— Instructions to follow —
Below are the records; copy every line in them that holds the string "This".

----------

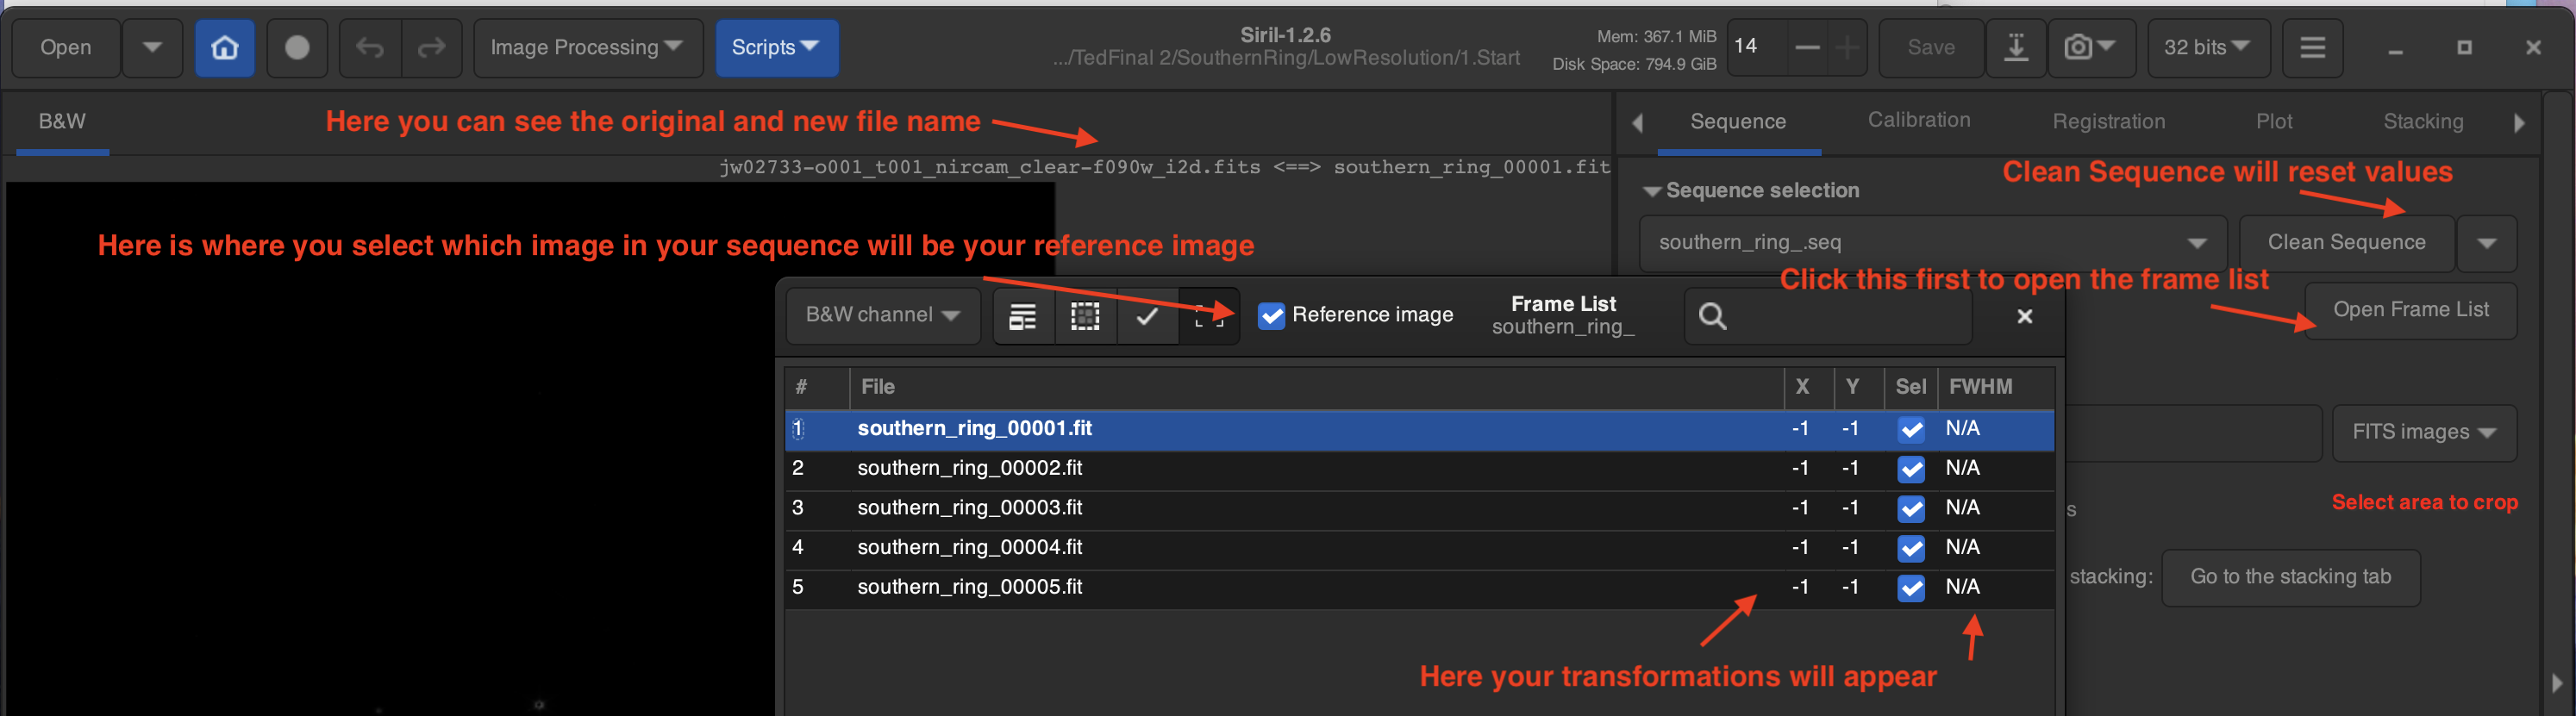
Task: Click the download/save-as icon
Action: click(x=2015, y=47)
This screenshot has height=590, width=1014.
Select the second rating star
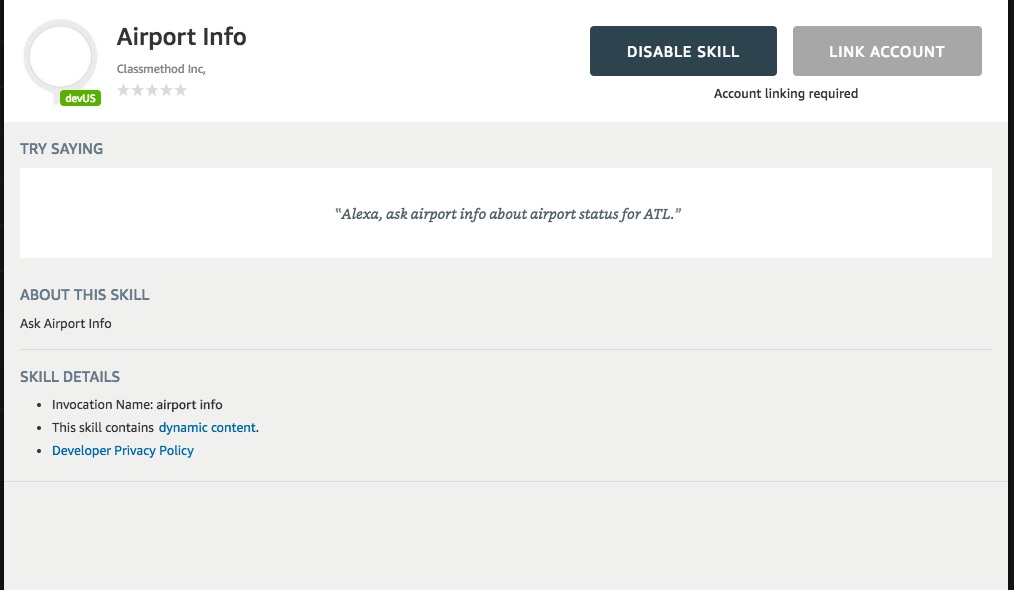point(138,90)
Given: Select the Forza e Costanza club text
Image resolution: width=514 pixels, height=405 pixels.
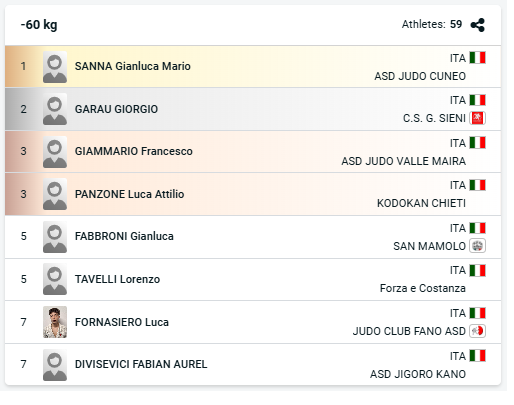Looking at the screenshot, I should click(423, 288).
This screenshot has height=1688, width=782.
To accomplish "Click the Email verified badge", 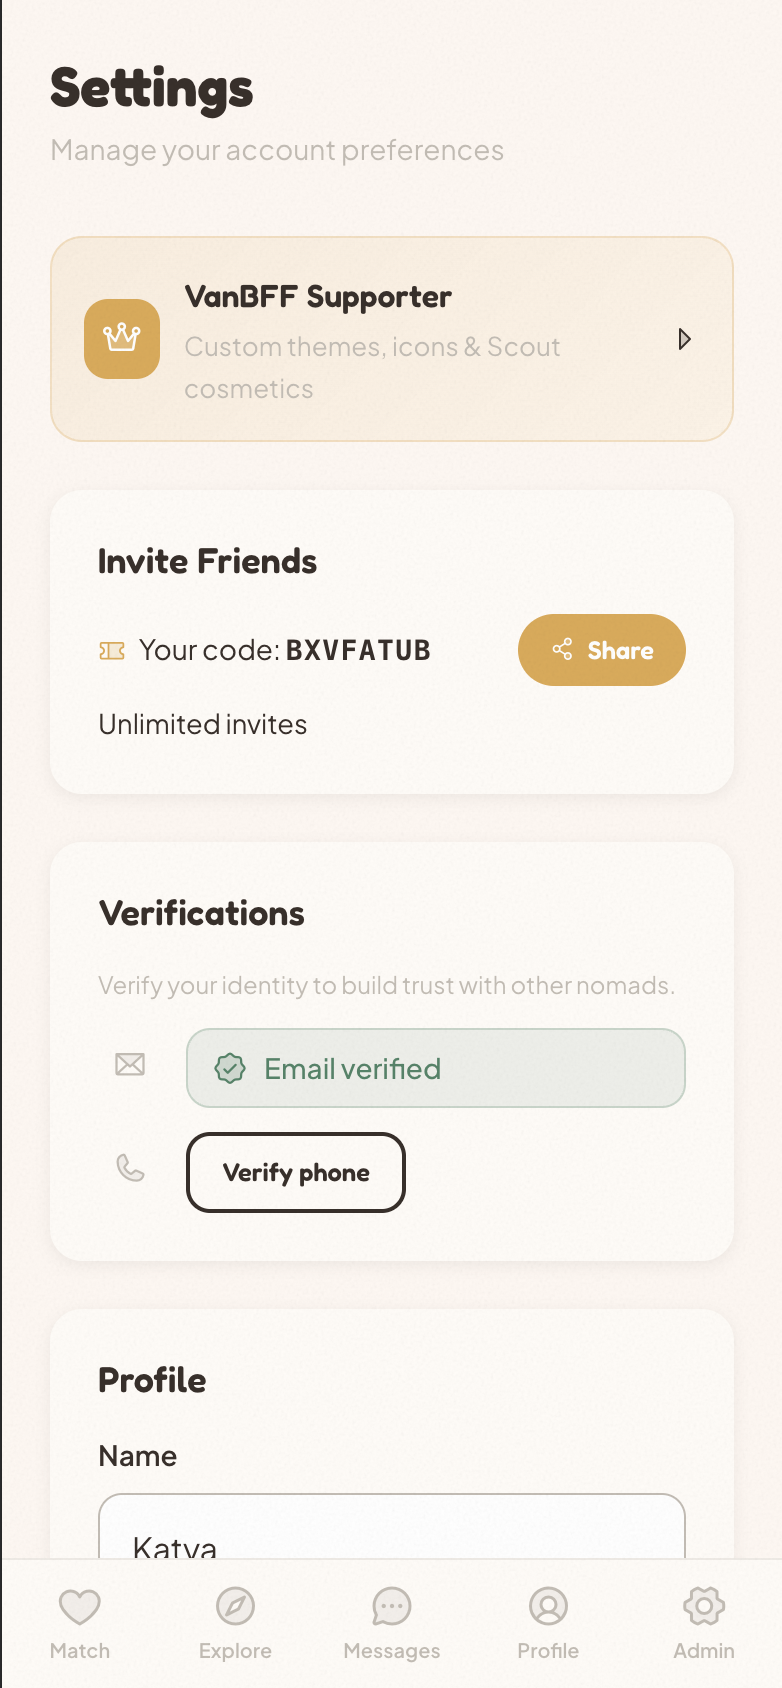I will click(x=435, y=1068).
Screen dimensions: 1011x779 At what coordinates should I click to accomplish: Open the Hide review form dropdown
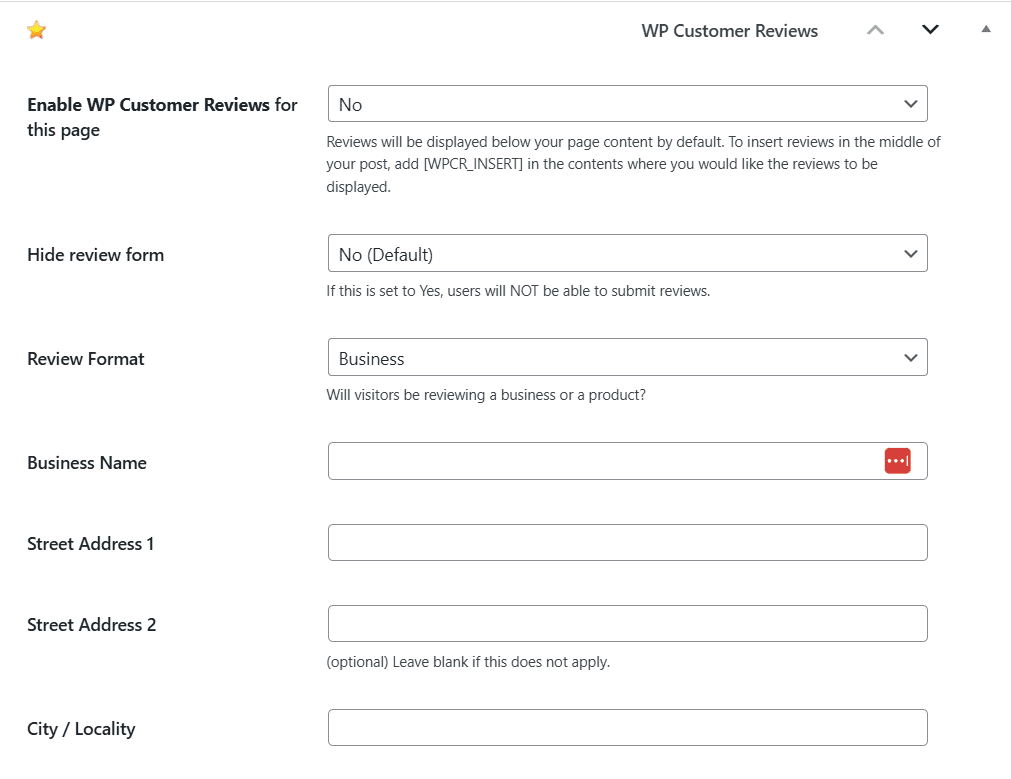(x=627, y=253)
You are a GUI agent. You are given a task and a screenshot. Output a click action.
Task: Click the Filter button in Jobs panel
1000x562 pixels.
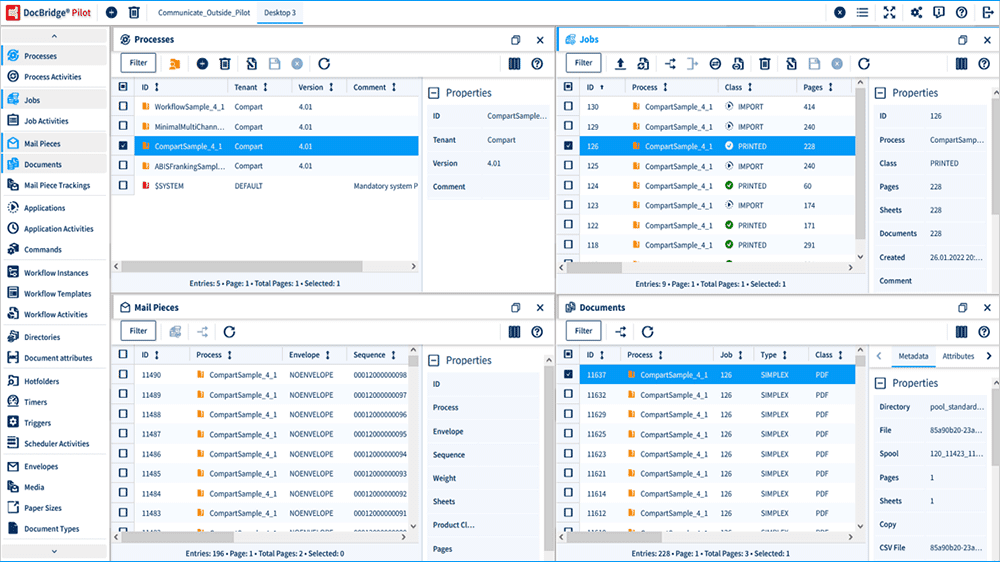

----------

— Response to the exercise —
This screenshot has height=590, width=1014.
This screenshot has height=1688, width=782.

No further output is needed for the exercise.